In conclusion, unlike Father Dowd from the borderlands of County Louth, Michael Buckley did not understand the sensitivities and cultural, linguistic, and social fault-lines that both brought together and divided Montreal's Irish community in the mid nineteenth century. As a visitor to the city, he had misread the constant demarcation of ethnic, linguistic, and religious differences between Irish Catholics, British Protestants, and French Canadians which could occasion political and social tension when certain lines were crossed. The controversy surrounding his visit reminds us of the potential volatility inherent in Montreal's Irish community as well as the long established authority and skill exhibited by Father Dowd in guiding his flock and constantly reinforcing its sense of communal and national cohesion. It is true that Father Dowd could be no less critical of the "barbarous policy of Anglo-Irish landlords and Poor law Guardians" than Michael Buckley when confronted with the mistreatment of Irish orphans and widows, but he was also a deft communicator and shrewd negotiator who never misunderstood his congregation.

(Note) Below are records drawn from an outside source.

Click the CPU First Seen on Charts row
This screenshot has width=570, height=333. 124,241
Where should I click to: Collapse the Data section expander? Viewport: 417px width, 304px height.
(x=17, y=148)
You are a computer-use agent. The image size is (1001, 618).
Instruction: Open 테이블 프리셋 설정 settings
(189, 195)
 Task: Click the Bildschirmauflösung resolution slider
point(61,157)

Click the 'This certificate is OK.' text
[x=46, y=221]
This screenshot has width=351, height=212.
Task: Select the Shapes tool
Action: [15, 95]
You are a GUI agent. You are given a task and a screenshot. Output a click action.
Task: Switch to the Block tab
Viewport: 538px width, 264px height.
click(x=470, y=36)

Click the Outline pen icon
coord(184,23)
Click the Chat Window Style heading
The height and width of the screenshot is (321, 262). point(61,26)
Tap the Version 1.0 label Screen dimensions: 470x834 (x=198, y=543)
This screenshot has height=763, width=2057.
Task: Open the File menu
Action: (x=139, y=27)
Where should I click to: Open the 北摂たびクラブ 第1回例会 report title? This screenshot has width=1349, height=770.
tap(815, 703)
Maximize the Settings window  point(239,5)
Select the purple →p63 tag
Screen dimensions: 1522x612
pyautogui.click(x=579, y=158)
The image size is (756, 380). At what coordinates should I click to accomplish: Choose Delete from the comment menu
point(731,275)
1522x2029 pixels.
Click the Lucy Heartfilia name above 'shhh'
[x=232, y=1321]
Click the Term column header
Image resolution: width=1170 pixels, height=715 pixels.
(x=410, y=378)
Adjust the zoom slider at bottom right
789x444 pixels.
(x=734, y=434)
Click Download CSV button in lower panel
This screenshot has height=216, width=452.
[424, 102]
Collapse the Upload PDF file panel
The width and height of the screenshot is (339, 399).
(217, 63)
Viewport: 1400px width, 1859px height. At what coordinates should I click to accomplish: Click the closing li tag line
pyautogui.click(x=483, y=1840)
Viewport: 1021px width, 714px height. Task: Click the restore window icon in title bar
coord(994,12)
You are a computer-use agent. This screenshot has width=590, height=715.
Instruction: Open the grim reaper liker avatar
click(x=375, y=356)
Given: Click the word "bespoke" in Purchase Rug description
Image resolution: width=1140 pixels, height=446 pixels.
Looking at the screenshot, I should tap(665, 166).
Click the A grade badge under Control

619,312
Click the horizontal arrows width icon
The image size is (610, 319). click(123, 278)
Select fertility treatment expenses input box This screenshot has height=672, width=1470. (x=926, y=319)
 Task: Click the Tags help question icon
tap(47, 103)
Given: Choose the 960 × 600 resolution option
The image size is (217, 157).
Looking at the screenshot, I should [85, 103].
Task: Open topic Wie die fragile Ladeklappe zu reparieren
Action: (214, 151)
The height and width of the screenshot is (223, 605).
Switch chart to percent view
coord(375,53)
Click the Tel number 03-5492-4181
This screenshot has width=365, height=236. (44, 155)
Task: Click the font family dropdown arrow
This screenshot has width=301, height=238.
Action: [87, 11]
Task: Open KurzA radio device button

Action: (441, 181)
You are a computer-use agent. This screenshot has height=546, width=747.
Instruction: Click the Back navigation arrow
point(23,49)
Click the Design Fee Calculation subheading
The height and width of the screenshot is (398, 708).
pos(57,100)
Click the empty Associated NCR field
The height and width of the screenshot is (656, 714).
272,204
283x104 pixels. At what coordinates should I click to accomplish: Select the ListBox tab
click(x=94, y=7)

Ultimately, on occasions when we gather to commemorate the Famine Irish and those who cared for them, like Father Patrick Dowd and the Grey Nuns, we do not simply recall and recount the deeds of our ancestors. We also call upon them to hold us to account. It was in County Louth that Father Dowd first learned the art of institution building which he brought to fruition in the establishment of St. Patrick's orphanage and St. Bridget's home for the old and infirm in Montreal. He set an example to support the most vulnerable in his community, whether they are orphans or the elderly. As his memory has begun to fade in the land of his adoption, it is fitting that to acknowledge it in the place of his birth. In gathering together scattered famine orphans overseas into a permanent home; and supporting them by raising funds from the Irish community's more affluent members; and in placing those children at the very center of Irish communal life; Father Patrick Dowd has created a legacy and "monuments of charity" that should be honored and respected.